CONSIGNE ÉCRITE 1 ::
Répondez, s'il vous plaît, à ces questions sur l'extrait consacré à la violence conjugale :
(a) En quoi la femme d'affaires dit-elle croire beaucoup ?
(b) Quel genre de produits son entreprise propose-t-elle ?
(c) Qu'est-il arrivé au moment où elle s'apprêtait à lancer sa campagne ?
CONSIGNE ÉCRITE 2 ::
Relevez tous les groupes nominaux par lesquels l'extrait consacré à la violence conjugale désigne la femme d'affaires, sans compter les pronoms.
CONSIGNE ÉCRITE 3 ::
Poursuivez l'extrait consacré à la violence conjugale à partir de sa dernière phrase.

«Je crois beaucoup en la conscientisation sociale, note la principale intéressée. On ne peut pas — on ne peut plus — fermer les yeux collectivement sur une situation comme la violence conjugale.»
La cause est donc chère au coeur de la femme d’affaires, pour qui l’idée germait déjà dans son esprit pendant qu’elle démarrait son entreprise de produits pour le corps naturels et écoresponsables.
«Ce n’est peut-être pas le moment idéal pour solliciter les gens, mais c’est une cause qui demeure importante. J’étais sur le point de lancer ma campagne quand la pandémie est arrivée, raconte la Granbyenne. Et puis là, je n’arrêtais pas de voir des reportages qui parlaient de violence conjugale et des difficultés du confinement pour les femmes, qu’elles soient chez elle ou dans une maison d’hébergement. Je ne pouvais plus attendre.»

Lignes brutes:
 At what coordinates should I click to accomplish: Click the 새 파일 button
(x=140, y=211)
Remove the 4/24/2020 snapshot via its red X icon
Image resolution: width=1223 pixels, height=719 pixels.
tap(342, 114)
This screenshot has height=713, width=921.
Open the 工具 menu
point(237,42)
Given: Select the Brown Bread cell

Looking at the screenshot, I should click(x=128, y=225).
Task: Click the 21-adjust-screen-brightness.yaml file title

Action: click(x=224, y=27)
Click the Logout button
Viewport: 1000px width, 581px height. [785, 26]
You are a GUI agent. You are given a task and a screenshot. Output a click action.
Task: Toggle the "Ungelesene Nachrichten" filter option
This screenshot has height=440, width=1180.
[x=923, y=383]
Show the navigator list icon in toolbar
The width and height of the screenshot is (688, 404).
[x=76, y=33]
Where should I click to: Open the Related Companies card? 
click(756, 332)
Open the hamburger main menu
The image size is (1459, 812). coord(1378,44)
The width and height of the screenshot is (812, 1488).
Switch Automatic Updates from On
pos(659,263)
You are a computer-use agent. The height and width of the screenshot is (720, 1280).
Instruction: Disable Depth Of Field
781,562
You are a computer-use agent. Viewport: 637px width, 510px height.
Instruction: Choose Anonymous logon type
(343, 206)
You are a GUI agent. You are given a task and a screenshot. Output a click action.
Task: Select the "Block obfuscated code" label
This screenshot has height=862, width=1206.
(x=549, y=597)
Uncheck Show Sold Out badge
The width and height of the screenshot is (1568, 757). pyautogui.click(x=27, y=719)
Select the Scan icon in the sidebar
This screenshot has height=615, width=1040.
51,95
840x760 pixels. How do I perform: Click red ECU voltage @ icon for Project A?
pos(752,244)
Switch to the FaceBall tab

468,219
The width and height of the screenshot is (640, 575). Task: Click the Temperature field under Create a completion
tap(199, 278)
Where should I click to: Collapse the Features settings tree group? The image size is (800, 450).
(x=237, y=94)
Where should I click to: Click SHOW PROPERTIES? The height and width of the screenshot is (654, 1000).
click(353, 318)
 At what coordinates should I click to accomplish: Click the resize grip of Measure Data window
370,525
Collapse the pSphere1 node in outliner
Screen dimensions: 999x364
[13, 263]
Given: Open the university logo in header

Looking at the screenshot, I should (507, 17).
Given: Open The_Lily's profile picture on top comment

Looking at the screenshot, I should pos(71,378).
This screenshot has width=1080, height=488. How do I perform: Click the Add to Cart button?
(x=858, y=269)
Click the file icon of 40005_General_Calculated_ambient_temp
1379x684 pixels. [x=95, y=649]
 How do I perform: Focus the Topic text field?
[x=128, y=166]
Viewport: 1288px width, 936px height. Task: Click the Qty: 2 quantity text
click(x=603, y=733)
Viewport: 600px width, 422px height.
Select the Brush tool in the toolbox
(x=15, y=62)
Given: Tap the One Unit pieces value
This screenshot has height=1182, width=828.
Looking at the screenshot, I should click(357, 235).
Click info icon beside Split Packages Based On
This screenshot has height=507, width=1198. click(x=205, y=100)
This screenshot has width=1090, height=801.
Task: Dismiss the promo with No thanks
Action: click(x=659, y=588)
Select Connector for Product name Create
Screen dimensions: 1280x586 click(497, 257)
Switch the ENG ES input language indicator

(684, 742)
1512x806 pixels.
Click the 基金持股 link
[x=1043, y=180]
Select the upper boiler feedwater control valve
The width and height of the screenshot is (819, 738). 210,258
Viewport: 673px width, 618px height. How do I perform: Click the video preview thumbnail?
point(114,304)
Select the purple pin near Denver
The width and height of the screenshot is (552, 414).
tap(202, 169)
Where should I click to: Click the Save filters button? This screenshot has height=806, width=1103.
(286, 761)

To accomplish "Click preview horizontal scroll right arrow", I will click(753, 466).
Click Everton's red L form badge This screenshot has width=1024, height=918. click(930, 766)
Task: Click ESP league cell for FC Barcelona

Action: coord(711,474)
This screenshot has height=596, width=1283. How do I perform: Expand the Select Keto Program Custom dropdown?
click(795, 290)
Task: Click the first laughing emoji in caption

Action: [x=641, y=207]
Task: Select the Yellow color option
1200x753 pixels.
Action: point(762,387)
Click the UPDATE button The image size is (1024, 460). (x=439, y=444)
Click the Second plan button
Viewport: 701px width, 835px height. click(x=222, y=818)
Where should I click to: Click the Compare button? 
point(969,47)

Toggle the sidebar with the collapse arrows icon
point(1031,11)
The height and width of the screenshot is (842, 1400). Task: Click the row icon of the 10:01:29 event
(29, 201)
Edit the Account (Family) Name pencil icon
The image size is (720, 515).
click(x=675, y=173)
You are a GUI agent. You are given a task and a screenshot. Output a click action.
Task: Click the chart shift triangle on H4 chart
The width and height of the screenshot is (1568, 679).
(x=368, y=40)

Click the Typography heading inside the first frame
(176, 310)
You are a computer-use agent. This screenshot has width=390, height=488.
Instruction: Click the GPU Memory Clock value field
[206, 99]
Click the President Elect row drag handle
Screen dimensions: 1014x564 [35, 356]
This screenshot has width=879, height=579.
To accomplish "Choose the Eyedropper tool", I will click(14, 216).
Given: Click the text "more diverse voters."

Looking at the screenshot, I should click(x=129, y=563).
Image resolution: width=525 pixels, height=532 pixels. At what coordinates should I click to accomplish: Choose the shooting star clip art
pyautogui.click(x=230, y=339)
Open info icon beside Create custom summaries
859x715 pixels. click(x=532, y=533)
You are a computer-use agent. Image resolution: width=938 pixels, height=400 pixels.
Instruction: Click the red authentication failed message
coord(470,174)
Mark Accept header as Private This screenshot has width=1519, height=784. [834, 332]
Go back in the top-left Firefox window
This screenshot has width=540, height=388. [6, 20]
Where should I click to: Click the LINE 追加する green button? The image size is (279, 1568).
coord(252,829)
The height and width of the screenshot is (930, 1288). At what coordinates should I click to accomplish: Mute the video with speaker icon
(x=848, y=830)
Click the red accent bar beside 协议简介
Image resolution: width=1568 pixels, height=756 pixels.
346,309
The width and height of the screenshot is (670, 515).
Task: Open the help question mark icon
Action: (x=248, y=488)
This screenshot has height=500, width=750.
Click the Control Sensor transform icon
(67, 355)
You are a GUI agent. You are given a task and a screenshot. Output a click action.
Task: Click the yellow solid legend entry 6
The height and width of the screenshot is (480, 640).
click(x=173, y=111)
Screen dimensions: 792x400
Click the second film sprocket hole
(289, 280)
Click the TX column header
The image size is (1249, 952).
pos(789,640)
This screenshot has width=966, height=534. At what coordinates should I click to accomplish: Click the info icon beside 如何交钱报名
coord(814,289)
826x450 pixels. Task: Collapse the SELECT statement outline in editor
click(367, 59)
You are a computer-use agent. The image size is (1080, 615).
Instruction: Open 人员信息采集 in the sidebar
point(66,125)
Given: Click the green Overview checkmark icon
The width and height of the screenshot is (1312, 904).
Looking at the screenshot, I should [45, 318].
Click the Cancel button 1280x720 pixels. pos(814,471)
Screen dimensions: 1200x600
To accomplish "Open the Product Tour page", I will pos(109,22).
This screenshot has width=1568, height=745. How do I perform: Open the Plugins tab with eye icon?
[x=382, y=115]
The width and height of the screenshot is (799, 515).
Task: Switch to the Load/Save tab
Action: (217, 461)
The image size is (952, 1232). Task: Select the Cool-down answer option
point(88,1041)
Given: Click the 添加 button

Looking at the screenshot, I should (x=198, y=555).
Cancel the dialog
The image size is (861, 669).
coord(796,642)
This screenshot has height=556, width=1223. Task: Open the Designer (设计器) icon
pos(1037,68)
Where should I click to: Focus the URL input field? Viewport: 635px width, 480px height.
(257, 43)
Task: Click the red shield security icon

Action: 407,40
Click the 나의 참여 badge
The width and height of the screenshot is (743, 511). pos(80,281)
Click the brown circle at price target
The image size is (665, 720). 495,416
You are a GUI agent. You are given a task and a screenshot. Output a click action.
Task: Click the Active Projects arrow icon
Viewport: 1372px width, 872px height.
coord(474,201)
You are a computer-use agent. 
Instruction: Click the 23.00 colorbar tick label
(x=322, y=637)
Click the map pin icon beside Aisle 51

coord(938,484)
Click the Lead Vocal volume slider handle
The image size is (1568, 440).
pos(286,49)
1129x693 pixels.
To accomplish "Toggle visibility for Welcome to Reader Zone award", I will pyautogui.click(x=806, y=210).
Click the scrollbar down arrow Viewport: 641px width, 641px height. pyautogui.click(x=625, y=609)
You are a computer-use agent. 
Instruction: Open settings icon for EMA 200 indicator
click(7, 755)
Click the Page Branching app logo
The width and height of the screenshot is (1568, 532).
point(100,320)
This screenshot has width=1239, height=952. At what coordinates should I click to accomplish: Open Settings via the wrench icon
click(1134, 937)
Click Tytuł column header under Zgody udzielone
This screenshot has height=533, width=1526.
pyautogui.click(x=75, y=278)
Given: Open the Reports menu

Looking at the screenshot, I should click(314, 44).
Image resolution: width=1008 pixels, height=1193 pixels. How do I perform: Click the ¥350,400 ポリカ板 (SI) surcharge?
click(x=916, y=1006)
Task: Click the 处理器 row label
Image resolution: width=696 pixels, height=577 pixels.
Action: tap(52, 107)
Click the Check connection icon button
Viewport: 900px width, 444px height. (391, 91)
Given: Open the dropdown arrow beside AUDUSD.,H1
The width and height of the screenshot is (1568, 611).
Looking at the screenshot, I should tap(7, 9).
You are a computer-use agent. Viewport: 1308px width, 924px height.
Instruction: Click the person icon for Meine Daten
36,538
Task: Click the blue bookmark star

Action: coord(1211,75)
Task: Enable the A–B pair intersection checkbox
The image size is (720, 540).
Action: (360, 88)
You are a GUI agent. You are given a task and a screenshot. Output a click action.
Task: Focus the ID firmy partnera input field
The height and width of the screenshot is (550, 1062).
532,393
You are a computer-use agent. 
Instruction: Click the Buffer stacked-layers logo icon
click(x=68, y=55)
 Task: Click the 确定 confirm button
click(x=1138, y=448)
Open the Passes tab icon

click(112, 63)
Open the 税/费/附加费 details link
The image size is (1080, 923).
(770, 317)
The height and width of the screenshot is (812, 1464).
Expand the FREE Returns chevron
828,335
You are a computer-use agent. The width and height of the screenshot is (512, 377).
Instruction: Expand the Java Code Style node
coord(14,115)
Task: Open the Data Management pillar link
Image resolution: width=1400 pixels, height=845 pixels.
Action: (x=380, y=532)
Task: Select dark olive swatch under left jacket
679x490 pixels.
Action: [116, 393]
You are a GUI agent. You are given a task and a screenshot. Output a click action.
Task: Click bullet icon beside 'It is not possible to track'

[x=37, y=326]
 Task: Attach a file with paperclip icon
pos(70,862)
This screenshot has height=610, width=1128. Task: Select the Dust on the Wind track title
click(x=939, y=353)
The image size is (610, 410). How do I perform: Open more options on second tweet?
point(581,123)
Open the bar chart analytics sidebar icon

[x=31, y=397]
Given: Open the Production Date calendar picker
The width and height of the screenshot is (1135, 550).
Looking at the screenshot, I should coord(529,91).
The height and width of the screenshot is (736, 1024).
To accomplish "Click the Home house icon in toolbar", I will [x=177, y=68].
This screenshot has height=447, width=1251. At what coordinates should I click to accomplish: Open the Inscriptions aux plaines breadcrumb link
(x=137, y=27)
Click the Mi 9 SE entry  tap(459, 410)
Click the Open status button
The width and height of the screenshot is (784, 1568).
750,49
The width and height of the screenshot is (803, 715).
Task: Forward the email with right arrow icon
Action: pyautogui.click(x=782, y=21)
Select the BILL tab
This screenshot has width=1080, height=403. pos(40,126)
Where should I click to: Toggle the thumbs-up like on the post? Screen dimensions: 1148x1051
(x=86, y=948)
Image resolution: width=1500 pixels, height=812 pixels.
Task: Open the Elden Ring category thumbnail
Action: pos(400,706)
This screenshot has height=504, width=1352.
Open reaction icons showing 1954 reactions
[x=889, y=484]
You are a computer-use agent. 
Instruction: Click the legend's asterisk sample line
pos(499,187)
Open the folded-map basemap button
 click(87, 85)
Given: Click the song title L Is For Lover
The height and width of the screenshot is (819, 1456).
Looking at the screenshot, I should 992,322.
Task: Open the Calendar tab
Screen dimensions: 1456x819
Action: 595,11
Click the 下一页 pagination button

RÉSULTAT FINAL 1 ::
(a) En la conscientisation sociale.
(b) Des produits pour le corps naturels et écoresponsables.
(c) La pandémie est arrivée.

RÉSULTAT FINAL 2 ::
la principale intéressée ; la femme d'affaires ; la Granbyenne

RÉSULTAT FINAL 3 ::
La campagne a donc été lancée le 8 mai dernier sur la plateforme La Ruche Québec, et vise à récolter un minimum de 5000$. La somme permettra à Mme Sarrazin d’offrir à 50 femmes vivant en maison d’hébergement pour victimes de violence conjugale un petit mot personnalisé de même qu’un pot contenant son baume «Coeur pour elle».
Un produit conçu et élaboré spécialement pour l’occasion, qui sera disponible uniquement dans le cadre de cette campagne que son instigatrice souhaite annuelle.
Selon le montant versé, les donateurs les plus généreux pourront en recevoir un pot pour eux-mêmes ou pour offrir à une femme de leur entourage en plus d’en faire bénéficier une inconnue, l’idée étant de ne pas stigmatiser celles qui l‘auront en main. «Je ne voudrais pas qu’une femme qui a mon baume soit immédiatement étiquetée comme une victime de violence conjugale, clarifie Mme Sarrazin. Je veux aussi que ce soit possible pour une femme de se l’offrir à elle-même ou à une amie, que le baume représente d’abord la solidarité envers la cause.»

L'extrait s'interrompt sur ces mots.